Amy Braun, the kindergarten teacher at Rochester and a former teacher in the Hancock/Granville school, said that exactly half of her students come from Granville and Hancock, and the other half are Rochester residents. The kids are resilient, she said. Older students needed a little time to adjust to the big cafeteria and larger classrooms, but within the first week or so everything was fine.
She’s also heard that having familiar faces in the school — like her own, and that of Mary Sue Crowley, the former principal and lead teacher at the village school who is now working as the lead teacher at the Rochester School — has eased the transition.
Braun thinks that the bigger changes came for students who enrolled at different schools, and moved on to classrooms with far fewer familiar students and teachers. Students have headed to schools in Warren, Waitsfield and Ripton, as well as the Bridge School in Middlebury.
“They’ve scattered to the winds,” Braun said.
Another upside to the decision to close is that, from a financial perspective, closing the schools seems to make sense for Hancock and Granville. Granted, the town’s number of school children continues to decline as seniors graduate from high school and fewer and fewer youngsters hit school age.
Still, Windsor Northwest Supervisory Union Superintendent Tim Mock said the school closings seem to be saving the towns money. Now, families have school choice, meaning they can select the school where their children head each year. The majority of the town’s schoolchildren — roughly 90 percent — head to the Rochester School, though, as Braun pointed out, others have gone farther afield.
Each of those schools sets a tuition rate for students coming in from out of the district, and the towns build their school budgets around the tuition rates.
Mock said the feedback from parents — some of whom were livid at the prospect of the village schools closing — has been positive so far this year.
“The kids seem well adjusted socially and academically,” Mock said. “Everyone seems to be happy.”
LESSONS FOR OTHER TOWNS
If there’s a lesson for other schools in the story of the Village School, the contents of that lesson depend on just who is evaluating the story.
Braun, who spoke fondly of her time as a teacher of the Village School, urged towns to hold on to their little schools. She said she feels strongly that the schools should have stayed intact in Hancock and Granville, a feeling that’s founded in her sense about just how special the Village School was.
She likened the experience to the introduction of a corporate, big box store in a community that, for a long time, depended on the local hardware store.
“Hang on to what you have that’s small and dear. Eventually we all lose that,” Braun said. “Let’s keep what we have. You need to keep your kids close.”

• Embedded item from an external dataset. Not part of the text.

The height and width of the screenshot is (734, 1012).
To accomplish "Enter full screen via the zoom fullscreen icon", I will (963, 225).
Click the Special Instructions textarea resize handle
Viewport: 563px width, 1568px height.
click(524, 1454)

But parents sometimes have a different version of the story to tell.
Granville resident Asah Rowles’s son is in kindergarten in Warren, and she said that so far, her family couldn’t be happier. There’s more diversity in a larger school, she said, and she thinks the school has more resources for extra programs. For example, every Friday her son goes skiing at Sugarbush with his classmates, Rowles said. Plus, he’s in a classroom with students his own age, not one where teachers are trying to address multiple grade levels at once.
The school’s closure has meant sad news for Granville, she said, but she thinks the change makes sense for her child.
“It’s unfortunate, because this has become a drive-through town,” Rowles said. But she acknowledged that, in some ways, that’s why she and her husband moved to Granville: When they come home at night, they like the peace and quiet of being away from the world.
As for school consolidations, in a state where financial resources are stretched thin, and school enrollments are on the decline, Rowles thinks consolidations make sense.
“I think more communities will be doing this in the future,” she said.